# I need help wiring up an old fisher electric hydraulic pump



## Advanced Glenn (Dec 5, 2008)

Setting up a backup truck. Bought a set of used fisher in cab controls that have the electric switch for an electric hyd pump. Also purchased a used fisher elc hyd pump. There is a solenoid mounted on the pump. The switch has two wires coming out of it, both black. I know one has to go to the solenoid on the pump. Where does the other one go? Can anyone help?

Thanks


----------



## Crash935 (Sep 3, 2003)

Is this a cable operated pump and controls?


----------



## Advanced Glenn (Dec 5, 2008)

*Cable controls*

Yes these are cable controls. The same you would use for a normal fisher belt driven hydraulic system. It just has a switch that is actuated by the same mechanism that pushes and pulls the cables.


----------



## Crash935 (Sep 3, 2003)

one wire should be a keyed hot in the other goes to a small terminal on the motor solenoid.

heres a parts breakdown, schematics and troubleshooting guide.
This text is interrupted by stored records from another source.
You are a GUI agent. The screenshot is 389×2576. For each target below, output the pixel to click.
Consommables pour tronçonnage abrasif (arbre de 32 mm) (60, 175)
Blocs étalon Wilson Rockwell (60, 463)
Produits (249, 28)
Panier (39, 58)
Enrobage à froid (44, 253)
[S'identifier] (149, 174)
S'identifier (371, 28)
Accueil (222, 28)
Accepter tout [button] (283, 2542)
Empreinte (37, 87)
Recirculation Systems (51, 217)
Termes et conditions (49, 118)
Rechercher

http://www.fishersnowplows.com/publications.asp?cat=102


----------



## Advanced Glenn (Dec 5, 2008)

Thanks for your help. The schematics don't look the same as my controller. This is stand alone elec hyd pump that mounts under the hood. It has in and out hyd hoses that go to manifold. The controller is old style metal bracket that bolts under dash. Up/down left/right knob, two cables coming out of rear, has a little switch that is actuated only for up and left/right. That would be my guess that one of these wires needs power. And the other goes to the single post on the solenoid. Problem is both wires are just black with a little spade connector. I might just have to mess around with it and see what I can come up with.

Thanks again


----------



## Advanced Glenn (Dec 5, 2008)

I believe this is my controller. See the two wires?


----------



## Advanced Glenn (Dec 5, 2008)

Here is the link, just in case you cannot open that pdf file.

http://www.fishersnowplows.com/searchresults.asp[/URL]


----------



## Crash935 (Sep 3, 2003)

It wont matter which wire you use for what, your just completeing the circuit in the controller.

Have you found any pics or install instructions for the underhood pump online, theres another member who has the same unit and is having some install troubles.


----------